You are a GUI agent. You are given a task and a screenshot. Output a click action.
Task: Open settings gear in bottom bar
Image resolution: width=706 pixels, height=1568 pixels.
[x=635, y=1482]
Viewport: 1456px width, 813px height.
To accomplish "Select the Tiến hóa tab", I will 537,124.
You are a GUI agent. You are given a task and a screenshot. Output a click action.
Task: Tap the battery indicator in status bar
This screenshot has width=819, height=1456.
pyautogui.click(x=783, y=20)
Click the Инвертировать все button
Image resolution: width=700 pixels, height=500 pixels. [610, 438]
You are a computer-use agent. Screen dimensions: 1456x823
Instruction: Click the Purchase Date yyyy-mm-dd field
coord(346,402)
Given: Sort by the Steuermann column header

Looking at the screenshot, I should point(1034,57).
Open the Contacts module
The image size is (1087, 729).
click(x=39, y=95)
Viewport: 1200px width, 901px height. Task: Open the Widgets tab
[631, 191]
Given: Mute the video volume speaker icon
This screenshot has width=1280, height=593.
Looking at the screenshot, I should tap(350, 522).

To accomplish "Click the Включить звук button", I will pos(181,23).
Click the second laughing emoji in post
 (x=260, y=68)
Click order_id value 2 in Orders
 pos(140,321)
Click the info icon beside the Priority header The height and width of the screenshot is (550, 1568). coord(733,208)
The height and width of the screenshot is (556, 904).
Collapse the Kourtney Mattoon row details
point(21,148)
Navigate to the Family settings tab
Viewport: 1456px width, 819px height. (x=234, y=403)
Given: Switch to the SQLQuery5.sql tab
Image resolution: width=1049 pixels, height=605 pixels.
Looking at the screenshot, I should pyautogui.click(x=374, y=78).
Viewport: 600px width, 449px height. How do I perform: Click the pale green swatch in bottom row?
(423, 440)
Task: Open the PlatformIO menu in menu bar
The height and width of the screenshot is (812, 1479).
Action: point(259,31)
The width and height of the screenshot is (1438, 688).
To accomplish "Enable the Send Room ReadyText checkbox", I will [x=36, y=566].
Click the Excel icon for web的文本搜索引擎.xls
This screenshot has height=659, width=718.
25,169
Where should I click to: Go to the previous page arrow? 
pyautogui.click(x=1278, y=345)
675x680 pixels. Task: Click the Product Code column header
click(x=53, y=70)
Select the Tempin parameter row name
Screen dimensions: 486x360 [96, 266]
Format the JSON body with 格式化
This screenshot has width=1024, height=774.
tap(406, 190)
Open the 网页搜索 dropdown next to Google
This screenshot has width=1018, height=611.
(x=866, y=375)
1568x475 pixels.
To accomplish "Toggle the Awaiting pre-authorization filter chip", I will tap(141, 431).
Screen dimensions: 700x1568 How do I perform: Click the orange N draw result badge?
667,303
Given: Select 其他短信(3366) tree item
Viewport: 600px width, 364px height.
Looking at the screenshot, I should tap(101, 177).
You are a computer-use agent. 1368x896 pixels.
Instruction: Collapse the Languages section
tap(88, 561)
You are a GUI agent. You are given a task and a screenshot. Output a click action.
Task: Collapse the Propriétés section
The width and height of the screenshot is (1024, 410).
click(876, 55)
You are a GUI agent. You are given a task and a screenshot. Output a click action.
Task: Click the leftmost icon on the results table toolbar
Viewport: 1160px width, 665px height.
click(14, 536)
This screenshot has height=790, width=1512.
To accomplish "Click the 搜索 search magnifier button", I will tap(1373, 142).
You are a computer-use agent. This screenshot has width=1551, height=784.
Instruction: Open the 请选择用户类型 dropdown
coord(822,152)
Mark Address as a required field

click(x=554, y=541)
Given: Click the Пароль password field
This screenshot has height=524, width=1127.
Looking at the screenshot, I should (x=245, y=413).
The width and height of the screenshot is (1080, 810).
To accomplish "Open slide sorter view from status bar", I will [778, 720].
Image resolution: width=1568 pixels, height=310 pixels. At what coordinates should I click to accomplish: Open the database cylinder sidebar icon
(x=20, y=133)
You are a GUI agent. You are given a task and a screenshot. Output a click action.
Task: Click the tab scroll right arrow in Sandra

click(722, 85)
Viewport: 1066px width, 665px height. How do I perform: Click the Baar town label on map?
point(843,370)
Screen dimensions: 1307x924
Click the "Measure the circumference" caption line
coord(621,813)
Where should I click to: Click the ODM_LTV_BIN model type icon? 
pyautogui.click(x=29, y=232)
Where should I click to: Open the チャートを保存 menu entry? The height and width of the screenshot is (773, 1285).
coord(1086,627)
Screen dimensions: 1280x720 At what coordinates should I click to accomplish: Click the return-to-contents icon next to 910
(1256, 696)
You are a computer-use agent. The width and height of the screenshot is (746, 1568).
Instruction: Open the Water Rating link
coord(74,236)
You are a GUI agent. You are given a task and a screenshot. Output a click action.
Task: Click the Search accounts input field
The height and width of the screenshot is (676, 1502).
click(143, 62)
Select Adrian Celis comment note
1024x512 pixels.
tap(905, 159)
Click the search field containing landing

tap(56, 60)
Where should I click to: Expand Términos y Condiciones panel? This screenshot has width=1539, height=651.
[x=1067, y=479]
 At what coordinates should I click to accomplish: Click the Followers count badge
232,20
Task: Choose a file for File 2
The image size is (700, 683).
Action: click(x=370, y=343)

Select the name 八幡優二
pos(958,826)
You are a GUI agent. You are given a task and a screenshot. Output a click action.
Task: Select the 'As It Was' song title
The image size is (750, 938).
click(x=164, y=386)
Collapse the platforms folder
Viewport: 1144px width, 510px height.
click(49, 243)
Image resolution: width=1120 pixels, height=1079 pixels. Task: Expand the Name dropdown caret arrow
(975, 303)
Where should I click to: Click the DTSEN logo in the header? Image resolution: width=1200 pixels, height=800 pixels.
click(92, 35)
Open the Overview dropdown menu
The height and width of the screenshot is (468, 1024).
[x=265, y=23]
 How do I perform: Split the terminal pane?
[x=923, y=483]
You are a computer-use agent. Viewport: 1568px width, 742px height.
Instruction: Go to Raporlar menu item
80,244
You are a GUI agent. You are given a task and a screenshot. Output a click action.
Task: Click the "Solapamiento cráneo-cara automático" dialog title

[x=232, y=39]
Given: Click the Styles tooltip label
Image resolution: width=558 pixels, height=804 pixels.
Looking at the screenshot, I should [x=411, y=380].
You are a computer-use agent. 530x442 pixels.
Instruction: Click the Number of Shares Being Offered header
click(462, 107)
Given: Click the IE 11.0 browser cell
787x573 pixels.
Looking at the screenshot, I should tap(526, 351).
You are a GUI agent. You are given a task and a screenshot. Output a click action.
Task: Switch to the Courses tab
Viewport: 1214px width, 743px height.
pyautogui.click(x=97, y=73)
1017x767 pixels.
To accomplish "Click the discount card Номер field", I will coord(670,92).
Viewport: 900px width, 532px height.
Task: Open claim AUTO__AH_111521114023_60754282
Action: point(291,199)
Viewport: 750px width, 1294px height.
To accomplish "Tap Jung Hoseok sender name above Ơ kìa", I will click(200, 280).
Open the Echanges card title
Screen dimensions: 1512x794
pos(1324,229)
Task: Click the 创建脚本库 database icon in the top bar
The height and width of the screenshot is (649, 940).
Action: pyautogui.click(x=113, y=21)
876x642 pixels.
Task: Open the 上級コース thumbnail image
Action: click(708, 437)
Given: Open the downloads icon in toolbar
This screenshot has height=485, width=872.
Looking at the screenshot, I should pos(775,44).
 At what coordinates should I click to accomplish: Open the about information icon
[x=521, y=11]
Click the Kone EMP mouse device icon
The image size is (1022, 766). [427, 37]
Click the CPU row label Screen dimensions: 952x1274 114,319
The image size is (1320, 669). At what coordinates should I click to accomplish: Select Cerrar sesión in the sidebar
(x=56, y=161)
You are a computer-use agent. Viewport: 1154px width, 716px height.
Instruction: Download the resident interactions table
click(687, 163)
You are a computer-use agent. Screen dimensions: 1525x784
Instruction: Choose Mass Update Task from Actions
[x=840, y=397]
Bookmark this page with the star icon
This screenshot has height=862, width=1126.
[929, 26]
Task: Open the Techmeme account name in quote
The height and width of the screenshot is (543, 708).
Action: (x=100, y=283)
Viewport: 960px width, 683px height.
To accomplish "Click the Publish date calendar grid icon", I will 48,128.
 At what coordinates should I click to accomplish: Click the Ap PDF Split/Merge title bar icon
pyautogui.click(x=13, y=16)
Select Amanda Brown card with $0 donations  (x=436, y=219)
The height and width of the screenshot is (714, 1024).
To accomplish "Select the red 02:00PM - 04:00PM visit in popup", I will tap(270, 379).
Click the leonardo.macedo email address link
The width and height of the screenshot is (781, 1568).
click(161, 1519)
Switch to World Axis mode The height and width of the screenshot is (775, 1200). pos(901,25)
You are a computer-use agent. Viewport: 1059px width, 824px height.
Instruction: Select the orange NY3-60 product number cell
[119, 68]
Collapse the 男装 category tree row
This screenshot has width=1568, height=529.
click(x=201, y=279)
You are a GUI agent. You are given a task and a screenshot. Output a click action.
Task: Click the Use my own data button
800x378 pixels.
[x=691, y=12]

▶ [What you will do]:
Each line holding the word "tree" must be pulled from the records.

▶ [Answer section]:
Given: Select 其他短信(3366) tree item
Collapse the 男装 category tree row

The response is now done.